Rewrite the part of the post on List<T>.InsertRange between "is2.CopyTo(array, 0); //" and "while (enumerator.MoveNext())", inclusive, replacing "array" with "buffer" throughout.

* **Page**:
════════════════════

Profiling my C# application indicated that significant time is spent in List<T>.AddRange
. Using Reflector to look at the code in this method indicated that it calls List<T>.InsertRange
which is implemented as such:
public void InsertRange(int index, IEnumerable<T> collection)
{
if (collection == null)
{
ThrowHelper.ThrowArgumentNullException(ExceptionArgument.collection);
}
if (index > this._size)
{
ThrowHelper.ThrowArgumentOutOfRangeException(ExceptionArgument.index, ExceptionResource.ArgumentOutOfRange_Index);
}
ICollection<T> is2 = collection as ICollection<T>;
if (is2 != null)
{
int count = is2.Count;
if (count > 0)
{
this.EnsureCapacity(this._size + count);
if (index < this._size)
{
Array.Copy(this._items, index, this._items, index + count, this._size - index);
}
if (this == is2)
{
Array.Copy(this._items, 0, this._items, index, index);
Array.Copy(this._items, (int) (index + count), this._items, (int) (index * 2), (int) (this._size - index));
}
else
{
T[] array = new T[count]; // (*)
is2.CopyTo(array, 0); // (*)
array.CopyTo(this._items, index); // (*)
}
this._size += count;
}
}
else
{
using (IEnumerator<T> enumerator = collection.GetEnumerator())
{
while (enumerator.MoveNext())
{
this.Insert(index++, enumerator.Current);
}
}
}
this._version++;
}
private T[] _items;
One can argue that the simplicity of the interface (only having one overload of InsertRange) justifies the performance overhead of runtime type cheching and casting.
But what could be the reason behind the 3 lines I have indicated with (*)
?
I think it could be rewritten to the faster alternative:
is2.CopyTo(this._items, index);
Do you see any reason for not using this simpler and apparently faster alternative?
Edit:
Thanks for the answers. So consensus opinion is that this is a protective measure against the input collection implementing the CopyTo in a defective/malicious manner. To me it seems like a overkill to constantly pay the price of 1) runtime type checking 2) dynamic allocation of the temporary array 3) double the copy operation, when all this could have been saved by defining 2 or a few more overloads of InsertRange, one getting IEnumerable
as now, the second getting a List<T>
, third getting T[]
. The later two could have been implemented to run around twice as fast as in the current case.
Edit 2:
I did implement a class FastList, identical to List, except that it also provides an overload of AddRange which takes a T[] argument. This overload does not need the dynamic type verification, and double-copying of elements. I did profile this FastList.AddRange against List.AddRange by adding 4-byte arrays 1000 times to a list which was initially emtpy. My implementation beats the speed of standard List.AddRange with a factor of 9 (nine!). List.AddRange takes about 5% of runtime in one of the important usage scenarios of our application, replacing List with a class providing a faster AddRange could improve application runtime by 4%.

════════════════════

* **Listed entries**:
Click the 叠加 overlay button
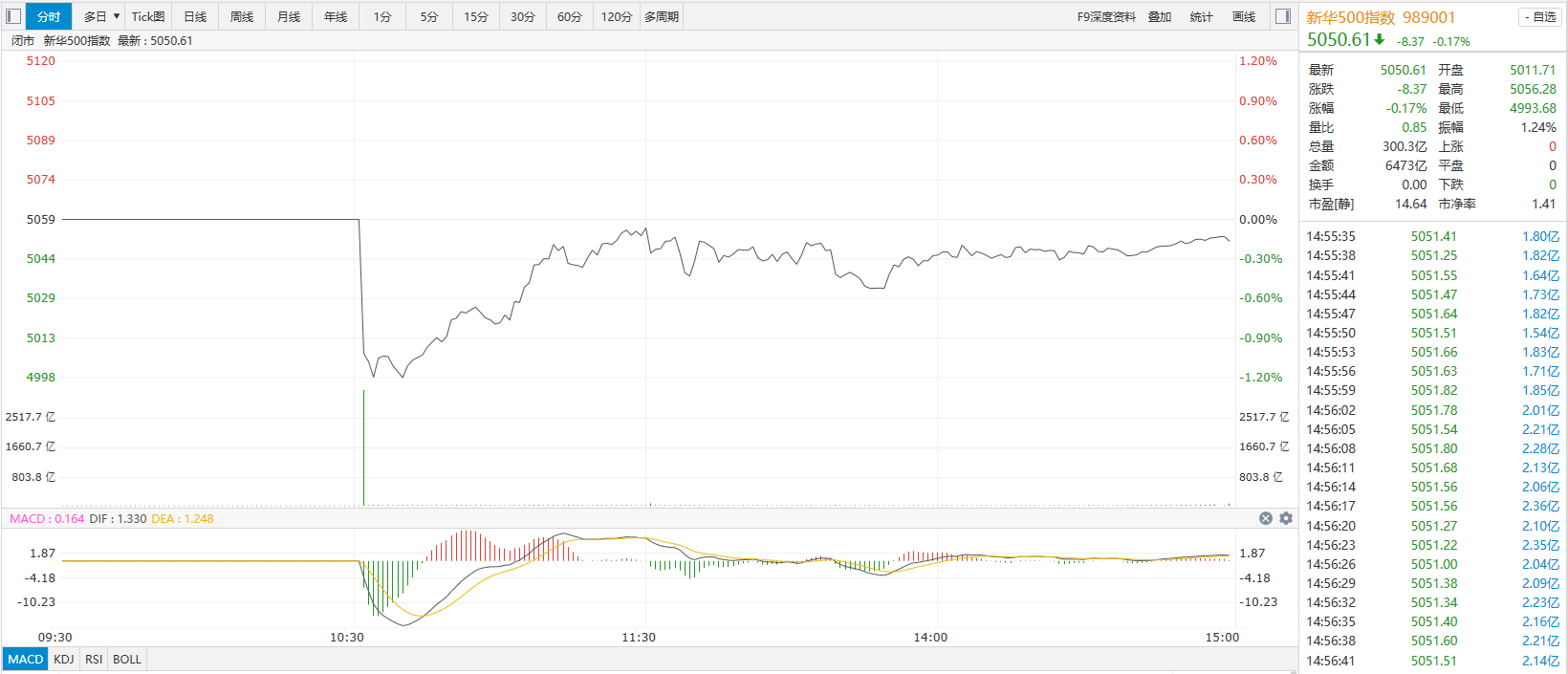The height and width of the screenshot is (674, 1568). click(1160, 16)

════════════════════

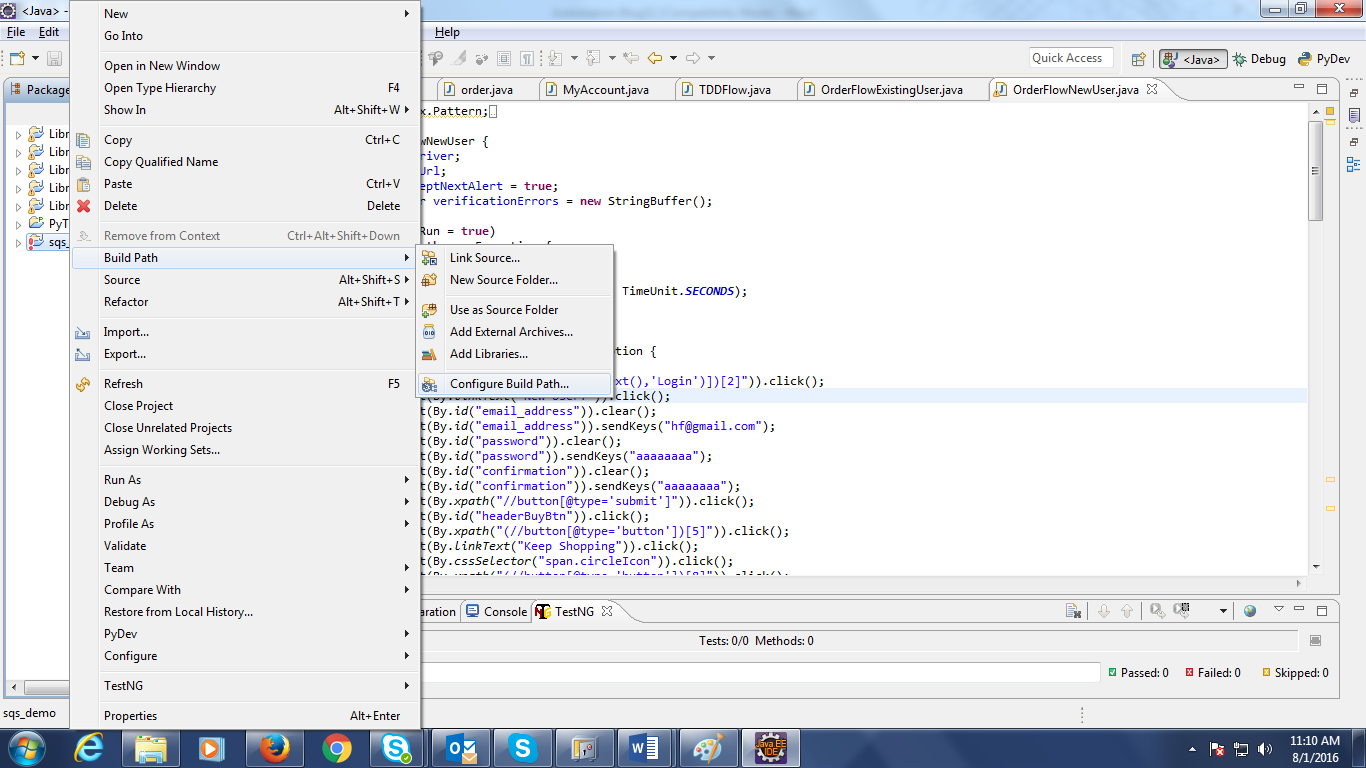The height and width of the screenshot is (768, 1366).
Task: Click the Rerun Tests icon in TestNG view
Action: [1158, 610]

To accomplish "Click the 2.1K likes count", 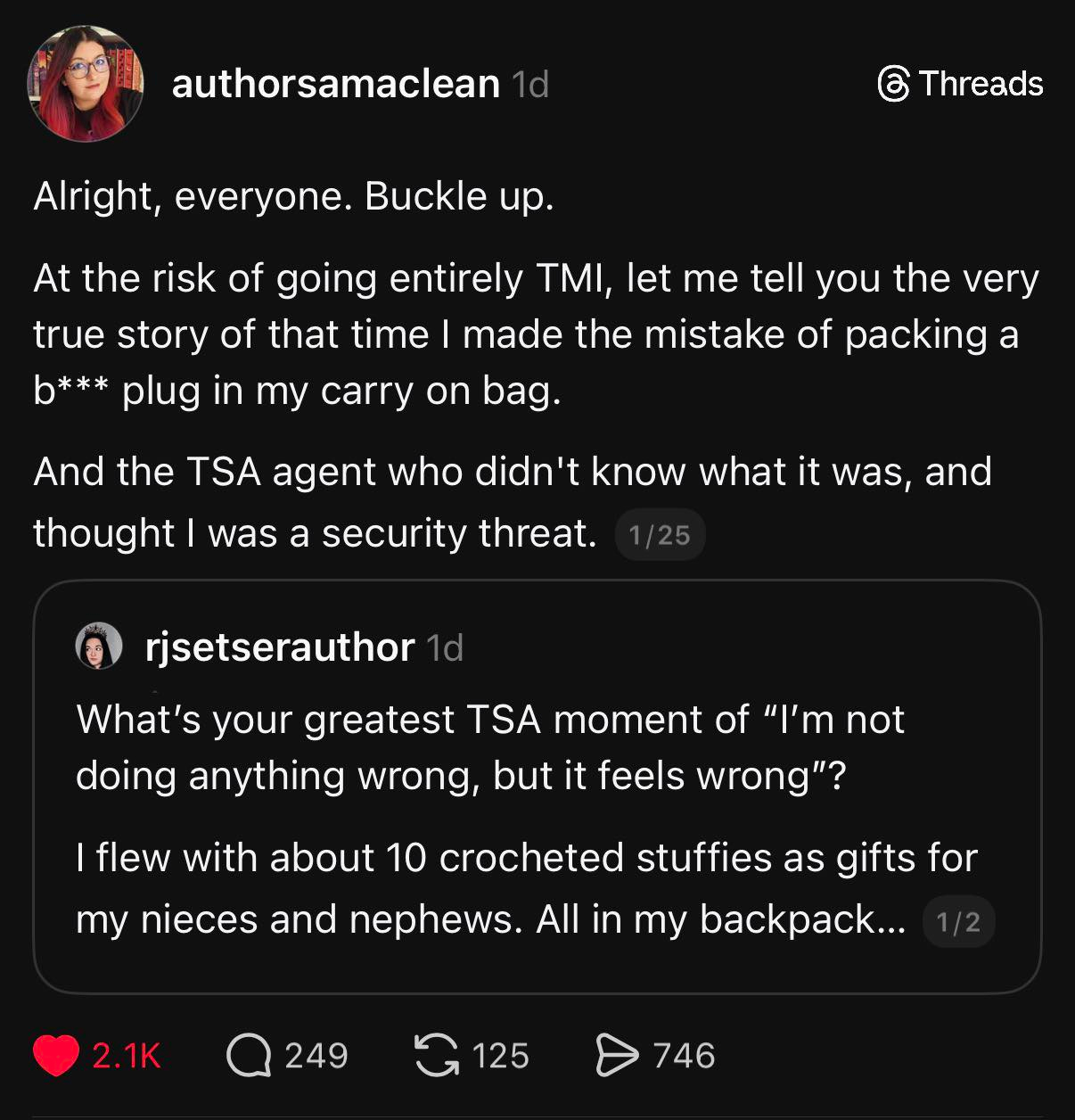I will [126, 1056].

════════════════════

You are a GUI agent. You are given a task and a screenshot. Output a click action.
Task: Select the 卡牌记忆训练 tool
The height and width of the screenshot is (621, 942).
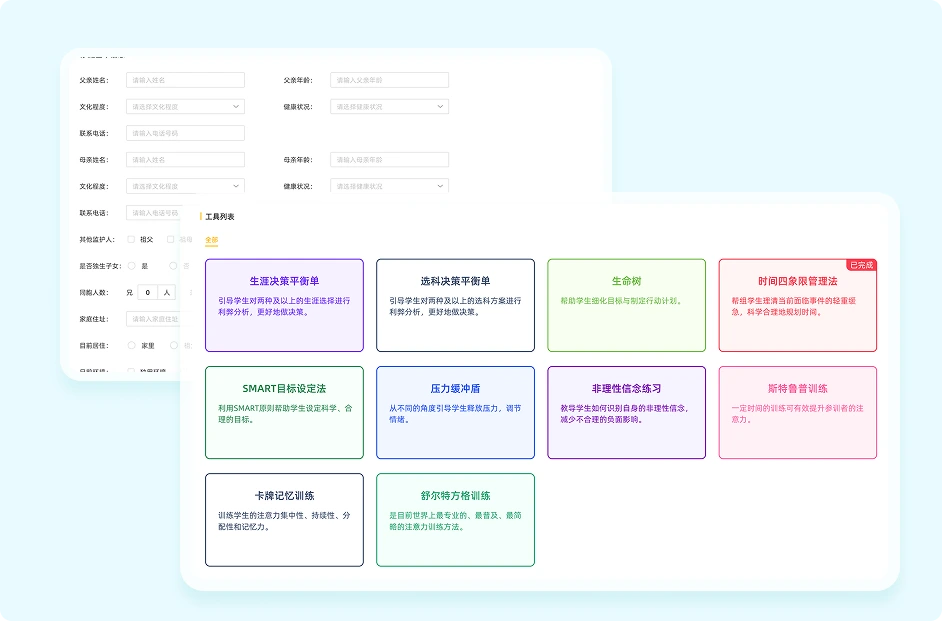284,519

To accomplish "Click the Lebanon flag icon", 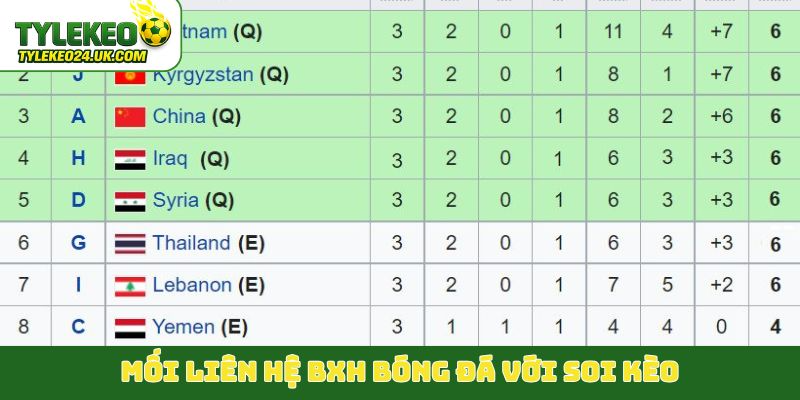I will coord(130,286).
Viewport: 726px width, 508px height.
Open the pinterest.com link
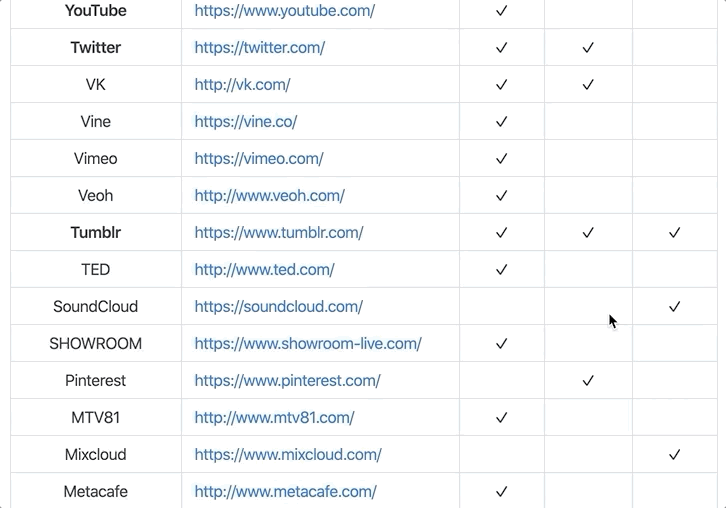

════════════════════

* **Written solution**:
is2.CopyTo(buffer, 0); // (*)
buffer.CopyTo(this._items, index); // (*)
}
this._size += count;
}
}
else
{
using (IEnumerator<T> enumerator = collection.GetEnumerator())
{
while (enumerator.MoveNext())